2. La sentenza: dato atto che il termine di prescrizione di cui all'art. 22 d.lgs. 231/2001, regolante la disciplina della prescrizione dell'illecito amministrativo, dipendente da reato dell'ente, è di cinque anni, a far data dalla commissione dell'illecito e che il secondo comma della disposizione dispone che detto termine si interrompa a seguito della contestazione dell'illecito amministrativo fatta a norma dell'art. 59 d.lgs. 231/2001; richiamata la giurisprudenza di legittimità -secondo cui la richiesta di rinvio a giudizio, in quanto atto di contestazione dell’illecito, produce l'effetto interruttivo solo se, oltre che i emessa, sia stata anche notificata entro cinque anni dalla consumazione del reato presupposto, dovendo applicarsi, ai sensi dell'art. 11, primo comma, lett. r), L. 29 settembre 2000, n. 300, le norme del codice civile sull’interruzione della prescrizione (Cass. pen. Sez. 6, n. 18257 del 12/02/2015 - dep. 30/04/2015, P.M. in proc. Buonamico e altri, Rv. 263171); rilevato che nel caso di specie il decreto di rinvio a giudizio è stato ritualmente notificato solo oltre detto termine, ha dichiarato l'illecito contestato estinto per prescrizione.
3. Avverso la sentenza del Tribunale ricorre il Pubblico Ministero presso il Tribunale di Rimini, formulando un unico motivo.

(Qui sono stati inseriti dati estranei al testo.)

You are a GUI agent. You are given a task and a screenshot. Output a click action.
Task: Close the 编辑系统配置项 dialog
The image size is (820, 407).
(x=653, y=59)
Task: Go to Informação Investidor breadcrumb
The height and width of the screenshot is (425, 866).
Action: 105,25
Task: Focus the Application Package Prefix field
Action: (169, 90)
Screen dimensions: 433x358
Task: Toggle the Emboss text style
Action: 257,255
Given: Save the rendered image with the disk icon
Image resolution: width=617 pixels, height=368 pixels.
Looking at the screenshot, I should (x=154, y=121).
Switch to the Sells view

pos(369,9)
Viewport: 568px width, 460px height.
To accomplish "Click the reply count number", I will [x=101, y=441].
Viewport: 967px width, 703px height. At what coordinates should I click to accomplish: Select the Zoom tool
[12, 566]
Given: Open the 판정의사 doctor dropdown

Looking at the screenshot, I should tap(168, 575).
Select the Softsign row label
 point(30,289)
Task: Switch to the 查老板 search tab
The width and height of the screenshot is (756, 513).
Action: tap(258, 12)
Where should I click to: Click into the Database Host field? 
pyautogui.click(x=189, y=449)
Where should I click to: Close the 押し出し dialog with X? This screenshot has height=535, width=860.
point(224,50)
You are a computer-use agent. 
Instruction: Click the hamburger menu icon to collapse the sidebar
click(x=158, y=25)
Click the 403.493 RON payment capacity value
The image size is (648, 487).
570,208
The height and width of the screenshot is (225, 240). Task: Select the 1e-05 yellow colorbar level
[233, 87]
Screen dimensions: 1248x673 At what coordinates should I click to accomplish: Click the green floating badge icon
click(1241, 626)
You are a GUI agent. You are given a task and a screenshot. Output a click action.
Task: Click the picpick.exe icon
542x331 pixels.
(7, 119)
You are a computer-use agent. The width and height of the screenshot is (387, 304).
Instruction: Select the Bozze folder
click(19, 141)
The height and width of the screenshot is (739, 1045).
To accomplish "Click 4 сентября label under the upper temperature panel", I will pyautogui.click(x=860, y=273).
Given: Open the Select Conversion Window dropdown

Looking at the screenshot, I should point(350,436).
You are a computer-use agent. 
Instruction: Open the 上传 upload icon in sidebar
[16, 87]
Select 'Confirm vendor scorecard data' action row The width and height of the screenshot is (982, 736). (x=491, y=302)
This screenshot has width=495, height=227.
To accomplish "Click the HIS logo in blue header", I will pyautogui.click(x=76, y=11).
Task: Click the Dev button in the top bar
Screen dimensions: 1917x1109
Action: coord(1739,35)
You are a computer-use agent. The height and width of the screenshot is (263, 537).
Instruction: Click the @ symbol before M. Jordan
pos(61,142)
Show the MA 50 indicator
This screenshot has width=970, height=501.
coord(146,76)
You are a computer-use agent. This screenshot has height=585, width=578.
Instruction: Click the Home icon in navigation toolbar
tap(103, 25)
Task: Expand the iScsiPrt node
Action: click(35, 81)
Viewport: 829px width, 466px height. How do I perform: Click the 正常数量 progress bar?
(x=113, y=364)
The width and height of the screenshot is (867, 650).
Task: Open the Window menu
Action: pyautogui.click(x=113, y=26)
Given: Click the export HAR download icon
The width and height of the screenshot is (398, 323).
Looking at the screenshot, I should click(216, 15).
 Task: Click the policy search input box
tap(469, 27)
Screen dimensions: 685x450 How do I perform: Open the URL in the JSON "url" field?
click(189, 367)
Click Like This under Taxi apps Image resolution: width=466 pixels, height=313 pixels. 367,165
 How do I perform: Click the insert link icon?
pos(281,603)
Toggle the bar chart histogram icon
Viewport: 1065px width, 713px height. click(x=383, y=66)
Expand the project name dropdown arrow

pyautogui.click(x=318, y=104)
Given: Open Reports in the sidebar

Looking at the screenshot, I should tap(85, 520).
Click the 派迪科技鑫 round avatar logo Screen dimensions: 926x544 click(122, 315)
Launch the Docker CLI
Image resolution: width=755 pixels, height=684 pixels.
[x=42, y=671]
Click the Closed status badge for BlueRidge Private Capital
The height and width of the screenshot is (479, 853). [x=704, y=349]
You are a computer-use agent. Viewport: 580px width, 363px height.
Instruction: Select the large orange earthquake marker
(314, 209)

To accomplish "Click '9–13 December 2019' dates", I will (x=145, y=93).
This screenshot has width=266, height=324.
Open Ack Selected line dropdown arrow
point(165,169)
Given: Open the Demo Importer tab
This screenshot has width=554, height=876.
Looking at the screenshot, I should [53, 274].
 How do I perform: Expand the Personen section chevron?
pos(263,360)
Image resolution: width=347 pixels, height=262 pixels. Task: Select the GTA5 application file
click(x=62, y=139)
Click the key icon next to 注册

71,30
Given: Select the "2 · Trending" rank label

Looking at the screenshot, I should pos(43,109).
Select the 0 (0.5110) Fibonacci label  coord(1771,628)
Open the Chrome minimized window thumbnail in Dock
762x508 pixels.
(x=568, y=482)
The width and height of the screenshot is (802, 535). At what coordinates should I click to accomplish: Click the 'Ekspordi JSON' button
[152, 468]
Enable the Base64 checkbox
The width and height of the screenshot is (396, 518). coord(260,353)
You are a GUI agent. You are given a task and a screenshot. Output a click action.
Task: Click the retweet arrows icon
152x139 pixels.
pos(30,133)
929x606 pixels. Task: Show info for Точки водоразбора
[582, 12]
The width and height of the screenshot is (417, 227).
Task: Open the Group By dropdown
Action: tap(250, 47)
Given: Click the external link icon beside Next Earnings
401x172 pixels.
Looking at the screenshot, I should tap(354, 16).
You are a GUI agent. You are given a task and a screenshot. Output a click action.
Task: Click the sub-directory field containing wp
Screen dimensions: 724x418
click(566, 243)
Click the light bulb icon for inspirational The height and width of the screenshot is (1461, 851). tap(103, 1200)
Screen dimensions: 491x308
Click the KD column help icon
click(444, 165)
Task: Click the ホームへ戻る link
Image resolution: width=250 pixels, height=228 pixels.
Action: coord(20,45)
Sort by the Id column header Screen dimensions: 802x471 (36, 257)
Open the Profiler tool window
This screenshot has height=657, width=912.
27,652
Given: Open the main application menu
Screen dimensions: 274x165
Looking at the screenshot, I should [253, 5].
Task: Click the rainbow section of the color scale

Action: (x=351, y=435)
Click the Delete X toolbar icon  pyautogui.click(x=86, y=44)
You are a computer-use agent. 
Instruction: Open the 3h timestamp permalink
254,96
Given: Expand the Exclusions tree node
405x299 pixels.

4. Con la doglianza fa valere la violazione della legge penale in relazione alla data di prescrizione dell'illecito contestato alla società Coperture Edil s.r.l., con riferimento agli artt. 22 e 59 d.lgs. 81/2001. Osserva che fra la data di commissione del fatto - 15 luglio 2009- e la data di notifica dell'ultimo decreto di citazione in giudizio - 19 novembre 2015- sono decorsi effettivamente più di cinque anni, ma che detta ultima notificazione è stata preceduta dalla notifica del 27 maggio 2013, disposta a seguito della prima udienza dibattimentale, nel corso della quale era stata eccepita la nullità della notifica del decreto di citazione in giudizio del 14 febbraio 2013. Deduce che la notificazione del decreto di citazione del 27 maggio 2013 alla società è intervenuta ritualmente, avendo l'ente eletto domicilio presso il difensore, ma che all'udienza del 25 novembre il medesimo difensore eccepiva l'omessa notifica al difensore d'ufficio della società e che il Tribunale, accogliendo l'eccezione disponeva la separazione della posizione della società, rimettendo gli atti al Procuratore della Repubblica, che provvedeva all'emissione di nuovo decreto di rinvio a giudizio, ritualmente notificato il 19 novembre 2015. Sostiene che la natura civilistica dell'istituto della prescrizione dell'illecito amministrativo, impone di ritenere che la prescrizione si sia interrotta una prima volta in data 27 maggio 2013, ed una seconda volta in data 19 novembre 2015, entro il quinquennio. Invero, le notifiche regolari dell'atto di citazione, in quanto contenenti gli estremi dell'addebito, se non consentono il corretto esplicarsi del diritto di difesa nel procedimento sanzionatorio, allorquando sia omessa la notifica al difensore della persona giuridica, nondimeno, instaurano nei suoi confronti il rapporto processuale. Richiama la giurisprudenza penalistica e del lavoro, secondo cui la domanda giudiziale invalida riveste la natura di atto di costituzione in mora, avente efficacia interruttiva della prescrizione, che dimostra, ancorché non perfettamente in termini, che il vizio dell'omessa notifica al difensore, in quanto vizio processuale, non si ripercuote sulla natura sostanziale del decreto di citazione, idoneo ad interrompere la prescrizione.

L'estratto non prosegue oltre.